Iran stellte eine erhebliche Herausforderung für das Motto der FIFA dar, dass Fußball die Welt vereine. Das nationale Team musste beim ersten Spiel in Los Angeles gegen Neuseeland inmitten anhaltender Feindseligkeiten zwischen Iran und den Vereinigten Staaten antreten, da ein fragiles Waffenstillstandsabkommen zerbrach und Verhandlungen scheiterten. Diese feindselige Ausgangslage stellte die Botschaft der Einheit in Frage, so analysierten Experten.
Jules Boykoff, Professor für Politikwissenschaft an der Pacific University, betonte, dass die Weltmeisterschaft die politisch brisanteste Veranstaltung gewesen sei. Er erklärte, dass es keine Weltmeisterschaft gegeben habe, bei der ein Gastgeber offen Kriegsverbrechen gegen teilnehmende Nationen androhte und diese Nationen wiederum andere teilnehmende Nationen bombardierten. Die Intensität der Konflikte sei außerordentlich gewesen.
Die Unsicherheit bezüglich der Teilnahme der Spieler hatte die Vorbereitungen durcheinandergebracht und organisatorische Probleme geschaffen, welche die Hoffnungen des Teams auf Fortschritt im Turnier komplizierten. Nachdem Donald Trump vorgeschlagen hatte, dass es für die Spieler sicherer sei, fernzubleiben, wurden Zweifel an ihrer Beteiligung erst in dieser Woche ausgeräumt, als den Mitgliedern des Teams US-Visa erteilt wurden. Gleichzeitig wurden jedoch mehrere Beamte, darunter der Präsident des iranischen Fußballverbandes Mehdi Taj, aufgrund ihrer Zugehörigkeit zur Islamischen Revolutionstruppe vom Zutritt verwehrt.
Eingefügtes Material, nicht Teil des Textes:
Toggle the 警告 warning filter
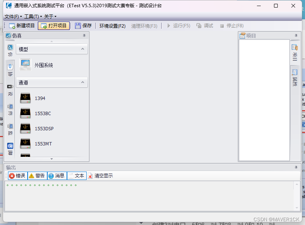The image size is (305, 225). (37, 175)
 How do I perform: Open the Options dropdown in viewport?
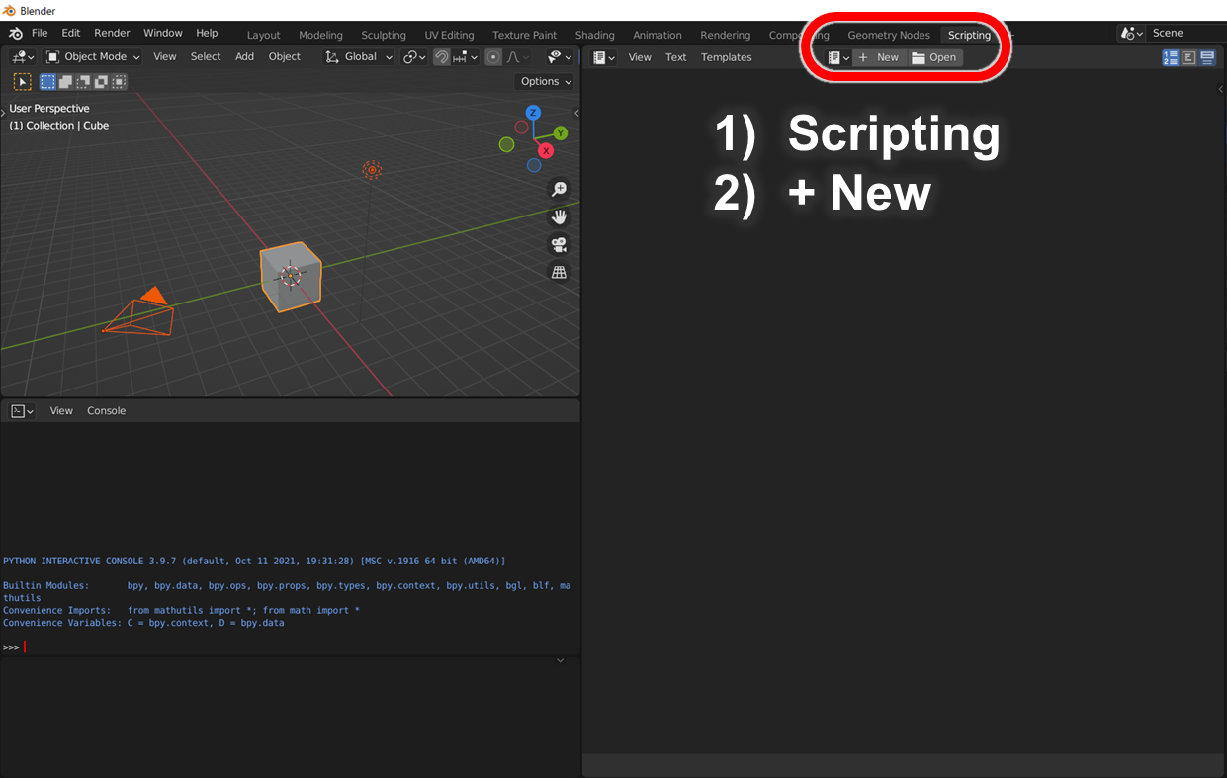[543, 81]

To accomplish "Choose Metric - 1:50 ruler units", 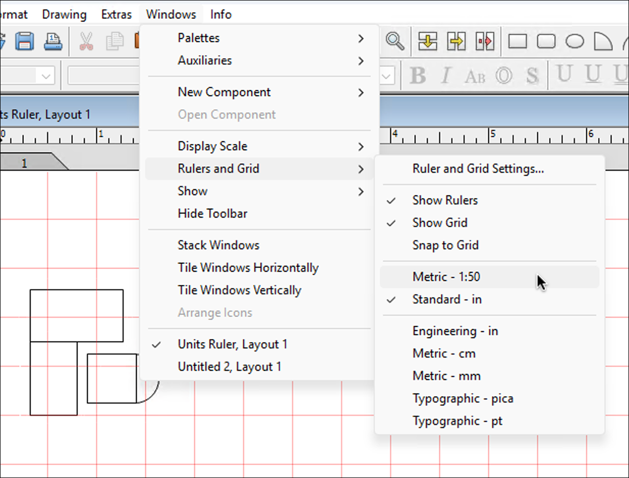I will pyautogui.click(x=446, y=277).
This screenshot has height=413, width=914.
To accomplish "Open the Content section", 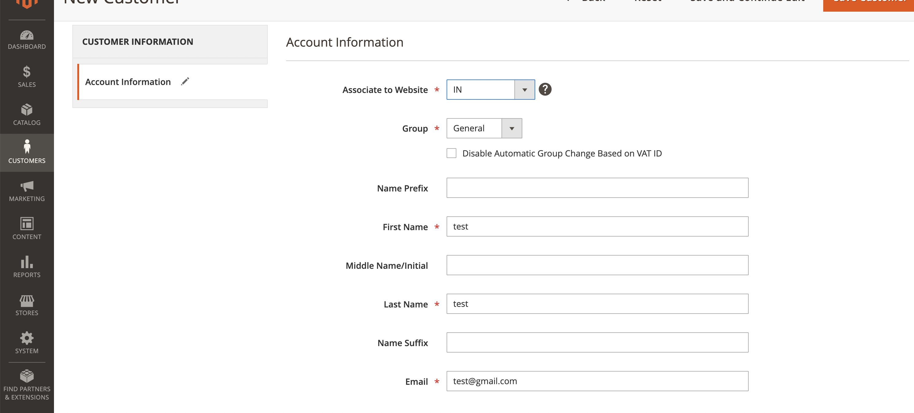I will point(27,229).
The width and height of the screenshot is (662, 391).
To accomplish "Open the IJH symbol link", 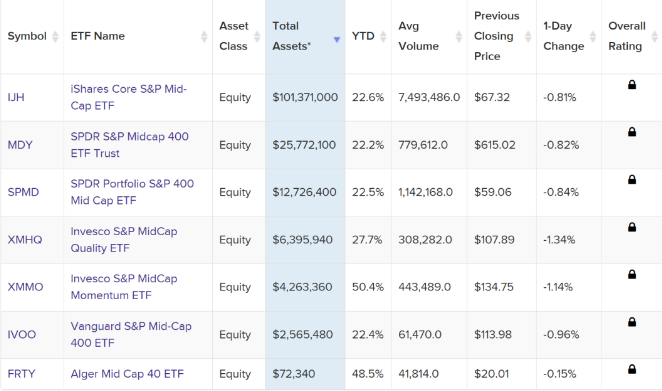I will 16,97.
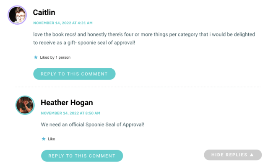The width and height of the screenshot is (268, 166).
Task: Click the triangle arrow in Hide Replies
Action: pos(252,155)
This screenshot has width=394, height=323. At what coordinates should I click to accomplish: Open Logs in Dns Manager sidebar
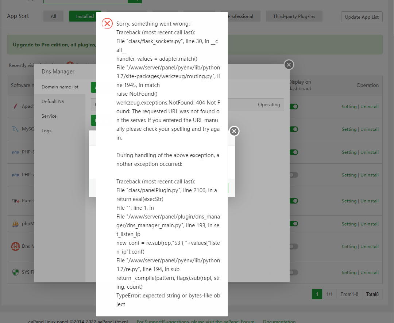click(x=47, y=130)
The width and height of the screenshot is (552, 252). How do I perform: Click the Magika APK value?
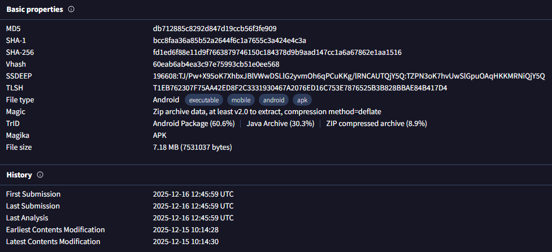[x=159, y=136]
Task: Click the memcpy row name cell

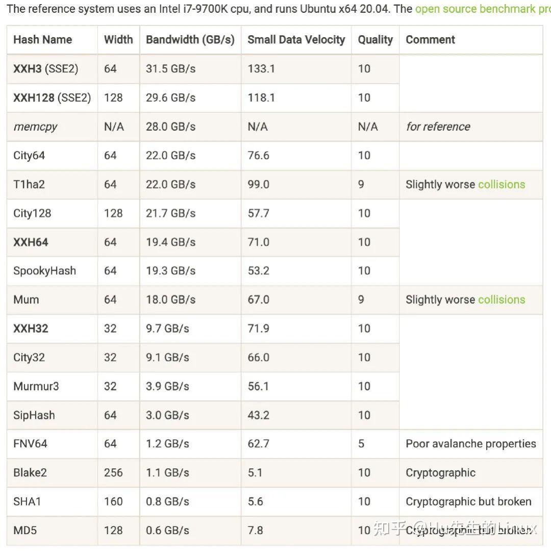Action: 35,127
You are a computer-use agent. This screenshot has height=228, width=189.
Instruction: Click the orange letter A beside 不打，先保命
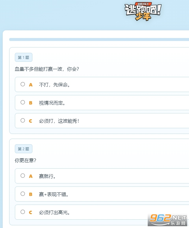point(31,85)
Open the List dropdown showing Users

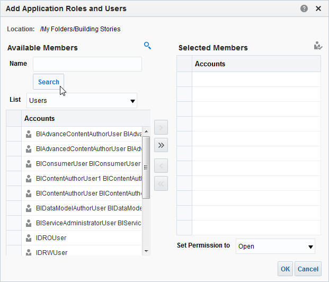tap(82, 100)
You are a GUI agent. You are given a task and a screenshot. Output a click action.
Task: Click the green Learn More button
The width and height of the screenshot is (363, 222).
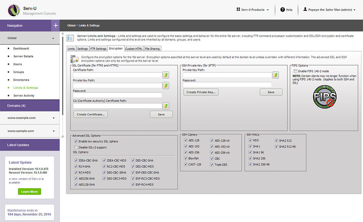[29, 192]
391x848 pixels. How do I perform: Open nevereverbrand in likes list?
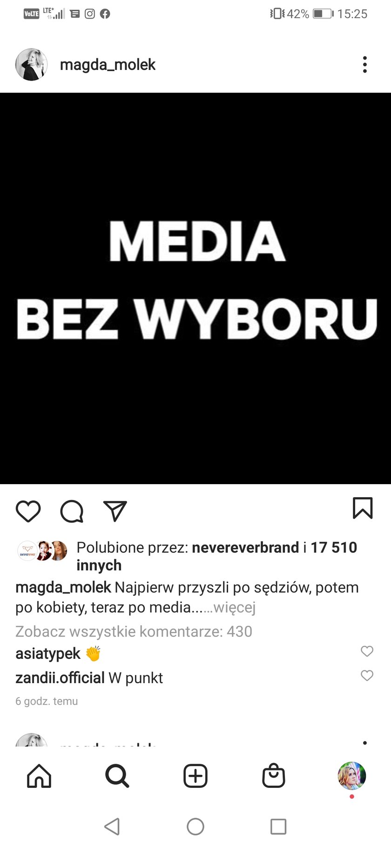pos(245,547)
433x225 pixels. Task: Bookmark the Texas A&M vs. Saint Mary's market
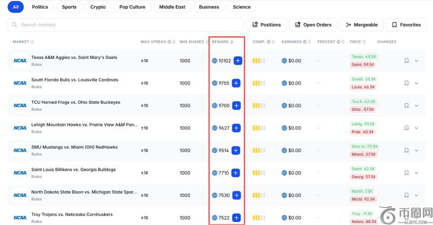pyautogui.click(x=406, y=61)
Angesichts der Unsicherheit über den Empfang in den Vereinigten Staaten wechselte der Trainingsstandort des Teams von Arizona nach Tijuana in Nordmexiko. Die Spieler kamen diese Woche nach drei Wochen in einem Trainingslager in der Türkei an. Das Team reiste am Tag des Spiels nach Los Angeles und kehrte unmittelbar danach nach Mexiko zurück, um nicht über Nacht in den Vereinigten Staaten zu verweilen.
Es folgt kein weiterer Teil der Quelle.